[Dataset records]
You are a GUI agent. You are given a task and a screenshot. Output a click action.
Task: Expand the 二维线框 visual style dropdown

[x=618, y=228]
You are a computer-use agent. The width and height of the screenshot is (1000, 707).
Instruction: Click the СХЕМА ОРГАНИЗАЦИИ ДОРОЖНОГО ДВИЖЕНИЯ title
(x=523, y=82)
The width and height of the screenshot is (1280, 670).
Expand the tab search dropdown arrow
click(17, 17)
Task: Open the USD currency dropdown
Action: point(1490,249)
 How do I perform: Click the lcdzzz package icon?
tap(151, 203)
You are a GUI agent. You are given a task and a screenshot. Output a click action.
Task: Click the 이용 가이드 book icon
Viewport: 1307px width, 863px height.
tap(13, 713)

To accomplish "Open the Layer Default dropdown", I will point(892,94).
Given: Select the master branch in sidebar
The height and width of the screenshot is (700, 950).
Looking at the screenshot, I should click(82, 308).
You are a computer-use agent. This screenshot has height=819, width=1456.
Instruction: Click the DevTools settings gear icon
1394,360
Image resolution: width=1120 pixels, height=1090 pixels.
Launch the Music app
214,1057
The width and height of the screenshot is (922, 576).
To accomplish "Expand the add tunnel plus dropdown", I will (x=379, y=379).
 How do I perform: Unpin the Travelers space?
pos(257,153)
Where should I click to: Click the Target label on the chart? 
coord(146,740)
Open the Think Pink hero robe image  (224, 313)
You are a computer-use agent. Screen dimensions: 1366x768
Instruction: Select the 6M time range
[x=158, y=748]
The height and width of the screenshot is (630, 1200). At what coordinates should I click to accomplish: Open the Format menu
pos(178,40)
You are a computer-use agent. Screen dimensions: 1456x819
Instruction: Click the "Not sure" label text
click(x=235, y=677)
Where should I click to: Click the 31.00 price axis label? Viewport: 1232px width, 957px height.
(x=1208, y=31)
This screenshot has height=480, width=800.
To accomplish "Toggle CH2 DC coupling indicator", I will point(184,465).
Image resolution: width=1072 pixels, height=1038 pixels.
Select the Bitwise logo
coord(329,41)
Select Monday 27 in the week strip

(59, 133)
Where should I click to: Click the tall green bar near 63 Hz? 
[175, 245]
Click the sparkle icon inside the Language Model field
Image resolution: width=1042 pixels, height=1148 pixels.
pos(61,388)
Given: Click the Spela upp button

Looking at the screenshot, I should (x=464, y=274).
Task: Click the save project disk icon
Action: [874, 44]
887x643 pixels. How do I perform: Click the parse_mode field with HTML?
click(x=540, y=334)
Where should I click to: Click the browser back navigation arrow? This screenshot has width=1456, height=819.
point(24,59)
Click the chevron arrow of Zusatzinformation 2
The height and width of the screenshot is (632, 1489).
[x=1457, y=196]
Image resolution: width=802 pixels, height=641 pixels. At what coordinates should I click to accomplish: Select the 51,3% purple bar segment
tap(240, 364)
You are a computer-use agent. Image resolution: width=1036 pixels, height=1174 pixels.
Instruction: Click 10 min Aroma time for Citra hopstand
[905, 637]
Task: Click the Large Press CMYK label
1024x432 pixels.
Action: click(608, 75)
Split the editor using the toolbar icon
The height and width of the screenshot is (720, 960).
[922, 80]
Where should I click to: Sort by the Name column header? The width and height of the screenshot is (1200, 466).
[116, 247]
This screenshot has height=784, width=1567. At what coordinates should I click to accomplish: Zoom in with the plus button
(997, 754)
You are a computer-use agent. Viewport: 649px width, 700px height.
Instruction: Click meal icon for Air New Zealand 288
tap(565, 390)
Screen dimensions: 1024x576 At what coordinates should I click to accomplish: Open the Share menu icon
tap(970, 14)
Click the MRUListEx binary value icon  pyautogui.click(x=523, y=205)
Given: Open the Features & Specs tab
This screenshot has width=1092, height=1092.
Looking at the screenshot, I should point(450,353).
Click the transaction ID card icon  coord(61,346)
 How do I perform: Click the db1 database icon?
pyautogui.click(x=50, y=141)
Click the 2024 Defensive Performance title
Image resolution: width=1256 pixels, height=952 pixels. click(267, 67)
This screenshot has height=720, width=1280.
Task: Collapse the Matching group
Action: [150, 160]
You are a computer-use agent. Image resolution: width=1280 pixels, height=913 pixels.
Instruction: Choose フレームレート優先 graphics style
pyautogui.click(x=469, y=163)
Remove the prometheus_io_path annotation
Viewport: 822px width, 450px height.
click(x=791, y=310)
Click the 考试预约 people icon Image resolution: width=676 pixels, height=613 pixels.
[/Dataset records]
- What the task asks: Copy down the complete data exactly as supplied.

- Answer section:
You are a GUI agent. You are given a task and a screenshot. Output a click action.
Task: Expand the 二维线框 visual style dropdown

[x=618, y=228]
You are a computer-use agent. The width and height of the screenshot is (1000, 707).
Instruction: Click the СХЕМА ОРГАНИЗАЦИИ ДОРОЖНОГО ДВИЖЕНИЯ title
(x=523, y=82)
The width and height of the screenshot is (1280, 670).
Expand the tab search dropdown arrow
click(17, 17)
Task: Open the USD currency dropdown
Action: point(1490,249)
 How do I perform: Click the lcdzzz package icon?
tap(151, 203)
You are a GUI agent. You are given a task and a screenshot. Output a click action.
Task: Click the 이용 가이드 book icon
Viewport: 1307px width, 863px height.
tap(13, 713)

To accomplish "Open the Layer Default dropdown", I will point(892,94).
Given: Select the master branch in sidebar
The height and width of the screenshot is (700, 950).
Looking at the screenshot, I should click(82, 308).
You are a computer-use agent. This screenshot has height=819, width=1456.
Instruction: Click the DevTools settings gear icon
1394,360
Image resolution: width=1120 pixels, height=1090 pixels.
Launch the Music app
214,1057
The width and height of the screenshot is (922, 576).
To accomplish "Expand the add tunnel plus dropdown", I will (x=379, y=379).
 How do I perform: Unpin the Travelers space?
pos(257,153)
Where should I click to: Click the Target label on the chart? 
coord(146,740)
Open the Think Pink hero robe image  (224, 313)
You are a computer-use agent. Screen dimensions: 1366x768
Instruction: Select the 6M time range
[x=158, y=748]
The height and width of the screenshot is (630, 1200). At what coordinates should I click to accomplish: Open the Format menu
pos(178,40)
You are a computer-use agent. Screen dimensions: 1456x819
Instruction: Click the "Not sure" label text
click(x=235, y=677)
Where should I click to: Click the 31.00 price axis label? Viewport: 1232px width, 957px height.
(x=1208, y=31)
This screenshot has height=480, width=800.
To accomplish "Toggle CH2 DC coupling indicator", I will point(184,465).
Image resolution: width=1072 pixels, height=1038 pixels.
Select the Bitwise logo
coord(329,41)
Select Monday 27 in the week strip

(59, 133)
Where should I click to: Click the tall green bar near 63 Hz? 
[175, 245]
Click the sparkle icon inside the Language Model field
Image resolution: width=1042 pixels, height=1148 pixels.
pos(61,388)
Given: Click the Spela upp button

Looking at the screenshot, I should (x=464, y=274).
Task: Click the save project disk icon
Action: [874, 44]
887x643 pixels. How do I perform: Click the parse_mode field with HTML?
click(x=540, y=334)
Where should I click to: Click the browser back navigation arrow? This screenshot has width=1456, height=819.
point(24,59)
Click the chevron arrow of Zusatzinformation 2
The height and width of the screenshot is (632, 1489).
[x=1457, y=196]
Image resolution: width=802 pixels, height=641 pixels. At what coordinates should I click to accomplish: Select the 51,3% purple bar segment
tap(240, 364)
You are a computer-use agent. Image resolution: width=1036 pixels, height=1174 pixels.
Instruction: Click 10 min Aroma time for Citra hopstand
[905, 637]
Task: Click the Large Press CMYK label
1024x432 pixels.
Action: click(608, 75)
Split the editor using the toolbar icon
The height and width of the screenshot is (720, 960).
[922, 80]
Where should I click to: Sort by the Name column header? The width and height of the screenshot is (1200, 466).
[116, 247]
This screenshot has height=784, width=1567. At what coordinates should I click to accomplish: Zoom in with the plus button
(997, 754)
You are a computer-use agent. Viewport: 649px width, 700px height.
Instruction: Click meal icon for Air New Zealand 288
tap(565, 390)
Screen dimensions: 1024x576 At what coordinates should I click to accomplish: Open the Share menu icon
tap(970, 14)
Click the MRUListEx binary value icon  pyautogui.click(x=523, y=205)
Given: Open the Features & Specs tab
This screenshot has width=1092, height=1092.
Looking at the screenshot, I should point(450,353).
Click the transaction ID card icon  coord(61,346)
 How do I perform: Click the db1 database icon?
pyautogui.click(x=50, y=141)
Click the 2024 Defensive Performance title
Image resolution: width=1256 pixels, height=952 pixels. click(267, 67)
This screenshot has height=720, width=1280.
Task: Collapse the Matching group
Action: [150, 160]
You are a computer-use agent. Image resolution: width=1280 pixels, height=913 pixels.
Instruction: Choose フレームレート優先 graphics style
pyautogui.click(x=469, y=163)
Remove the prometheus_io_path annotation
Viewport: 822px width, 450px height.
click(x=791, y=310)
Click the 考试预约 people icon Image resolution: width=676 pixels, height=613 pixels.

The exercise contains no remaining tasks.